Which words or phrases in the text on Holland M. Smith appear inside quotation marks?

**Text:**
○ ○ ○ ○ ○ ○ ○

Smith, Holland McTyeire (1882-1967)

Photograph of General Holland M. Smith

National Archives #80-G-287225. Cropped by author.

Holland M. Smith was one of the more controversial figures of the war.  The acknowledged American expert on amphibious operations, he personally led many of the Pacific invasions.  However, he had a fierce temper, earning him the nickname “Howling Mad”, and his combat career ended in controversy prior to the final invasions of the war.

Early Life. Smith was born at Hatchechubbee, Alabama, the oldest son of a successful lawyer prominent in local Democratic politics. His mother was a "steel magnolia" (Venzon 2003) equally at home hosting polite society or wielding a pistol against the occasional trespasser. Both were somewhat strict and distant parents, the father more than the mother. Holland early showed a stubborn streak combined with scrupulous honesty. This ensured he took the blame for every youthful misdeed, since he refused to "fib" to avoid punishment. He attended the local one-room school, which had a remarkably solid curriculum, and soon developed a love for history and military biography, Andrew Jackson and Napoleon were among his particular heroes.

○ ○ ○ ○ ○ ○ ○

**Recorded information:**
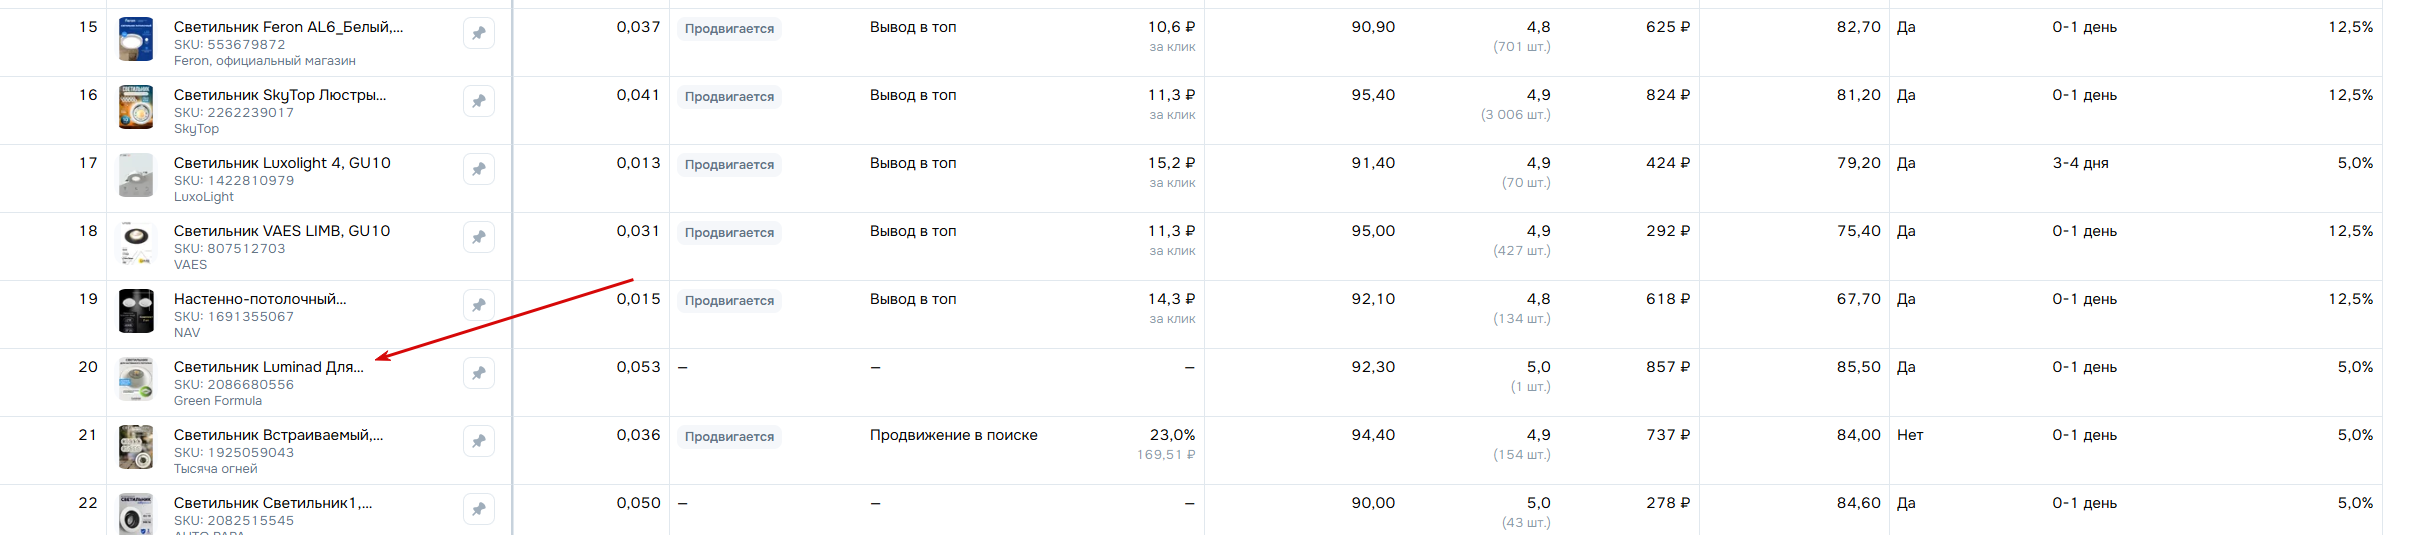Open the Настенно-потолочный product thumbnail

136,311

○ ○ ○ ○ ○ ○ ○

**Response to the exercise:**
"Howling Mad", "steel magnolia", "fib"